Bush and his administration essentially have eliminated the rules all together, reinventing the New Source Review into an empty set of standards. This was done quietly through mandates creating a financial victory for the coal burning empires and a sad defeat for the health of the American people.
The power companies charged by the E.P.A. in the late 1990’s were about to be forced to clean up. This would have marked a historic leap in the right direction for environmental progress and human health.
In 2000, while Bush was running for president, many of the power companies under suit, made enormous donations to the Bush campaign. Among the list of “Pioneers,” which is the name given to those who donate at least $100,000; eleven of the companies charged in 1990’s were at the top of the list, among 6 others, who were lawyers and lobbyists for the companies under scrutiny and litigation of the new source review. One could argue that these donations were made in order to be rewarded for their generous donations.
According to President Bush’s National Energy Policy published in May of 2001, environmental regulations had inhibited America’s domestic energy supply. The N.E.P announced an agenda that included decreasing wilderness and wildlife protections by opening up public land to oil and gas development, expand off oil and gas drilling, and replacing Clean Air Act rules, including the new source review, with an industry friendly market based pollution trading system.

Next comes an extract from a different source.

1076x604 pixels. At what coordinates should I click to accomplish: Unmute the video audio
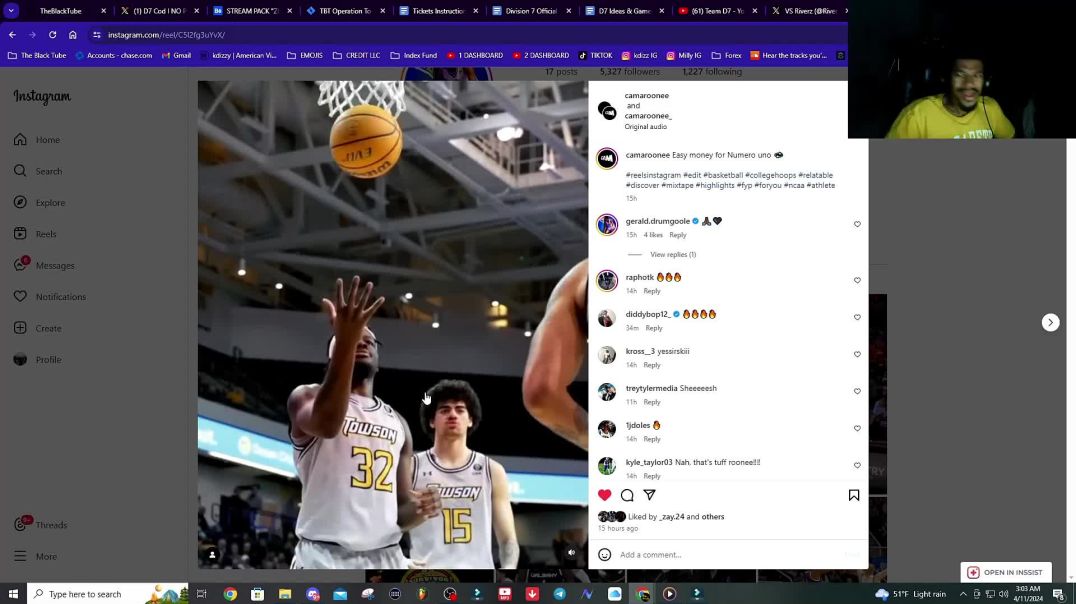pyautogui.click(x=571, y=551)
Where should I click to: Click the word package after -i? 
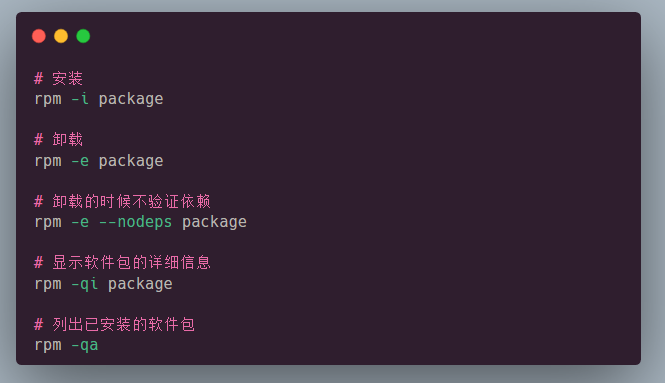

President Bush appointed new leadership in the E.P.A., one being Jeffrey Holmstead, and a former energy industry lobbyist working to weaken the Clean Air Act rules. Thus resulting in the lawsuits against the offenders being dropped. Because of the currently “gutted” new source review rules, the E.P.A has lost the basis and the leadership that had given them ability to impose justice for the environmental wrongdoings of the energy empires. The issue of the environment is of utmost importance because it affects the very basis of human, plant, and aquatic life. If we as a nation do not nurture these key fundamentals of life, we will lose them forever.
When Bush speaks of the environment, he glosses over the real issues at hand. Having sided with the erroneous energy empires, he has progressed the stripping of the American people’s rights; the right to breathe clean air, the right to eat food that grows from untainted soil and unpolluted water, the right to have a normal functioning body, and the right the live in an area where a resident’s voice is heard by the utility companies in their proximity and not muffled by the trail of campaign funding.